Le succès annoncé du 2e Génération Goldman

Le succès annoncé du 2e <i>Génération Goldman</i>
Génération Goldman © DR

Après l’énorme succès du premier disque de Génération Goldman, fin 2012, Amel Bent, Emmanuel Moire, Amandine Bourgeois, Corneille et les autres remettent le couvert avec une nouvelle compilation de reprises de Jean-Jacques Goldman, le Français préféré des Français.
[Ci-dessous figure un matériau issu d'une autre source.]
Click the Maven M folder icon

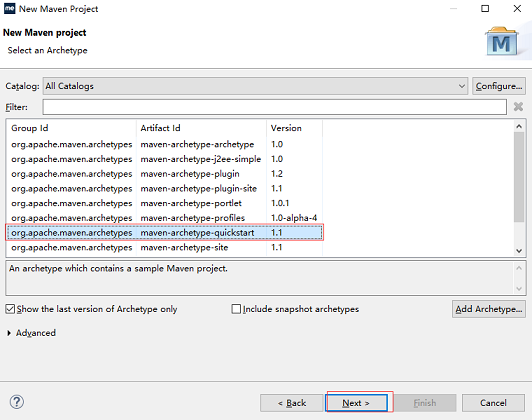coord(502,42)
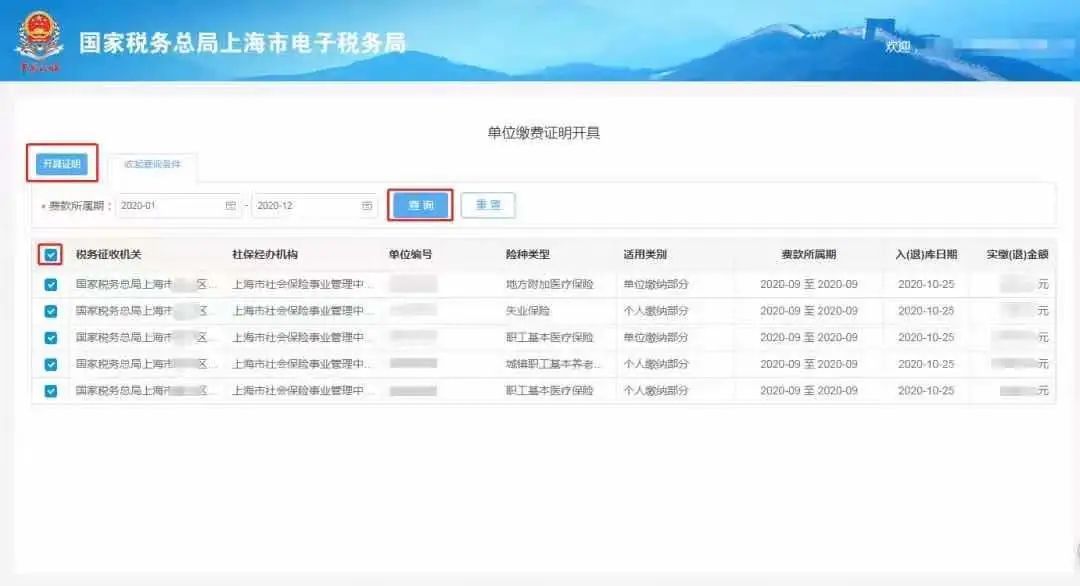Uncheck the 地方附加医疗保险 row checkbox
Image resolution: width=1080 pixels, height=586 pixels.
[x=49, y=284]
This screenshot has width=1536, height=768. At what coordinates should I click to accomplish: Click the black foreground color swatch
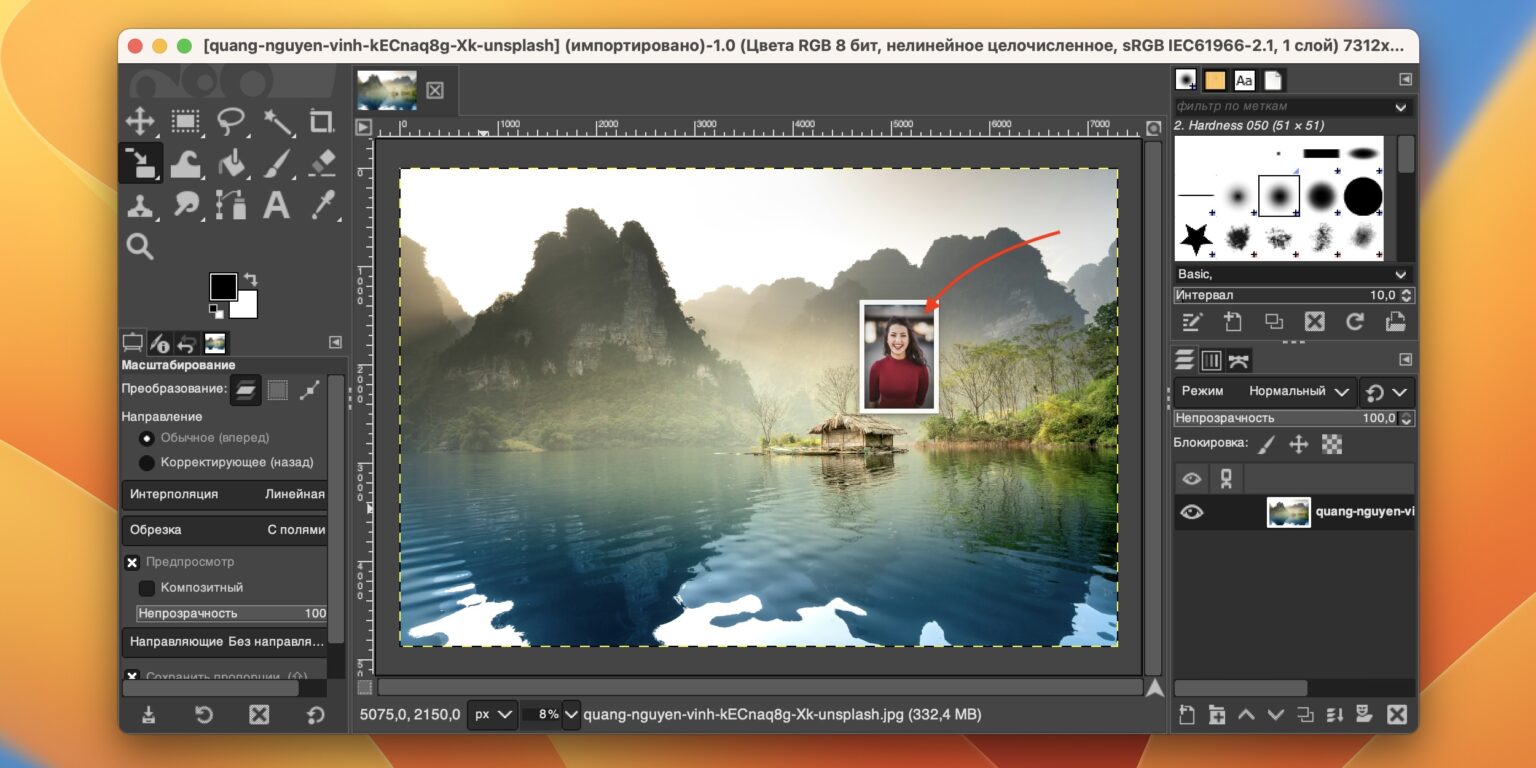(223, 286)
Devant le succès, prolongation… Le deuxième album de Génération Goldman sort moins d’un an après une première compilation vendue à plus de 800 000 exemplaires – un score extraordinaire dans l’actuel marché du disque. Le succès a même fait oublier les petits grincements de dents entendus en novembre dernier, lorsqu’est sorti le premier album chez My Major Company, le label discographique créé par Michael Goldman, fils de l’auteur-compositeur. Quatorze chansons sont reprises par M. Pokora, Corneille, Tal, Christophe Willem, Amaury Vassili, Zaz, Amel Bent, Emmanuel Moire, Amandine Bourgeois, Irma, Leslie, Ivyrise, Baptiste Giabiconi… Et, sans révisions musicales spectaculaires ni transcriptions acrobatiques, ces jeunes artistes trouvent le double chemin du grand public adulte et des adolescents – voire des enfants. 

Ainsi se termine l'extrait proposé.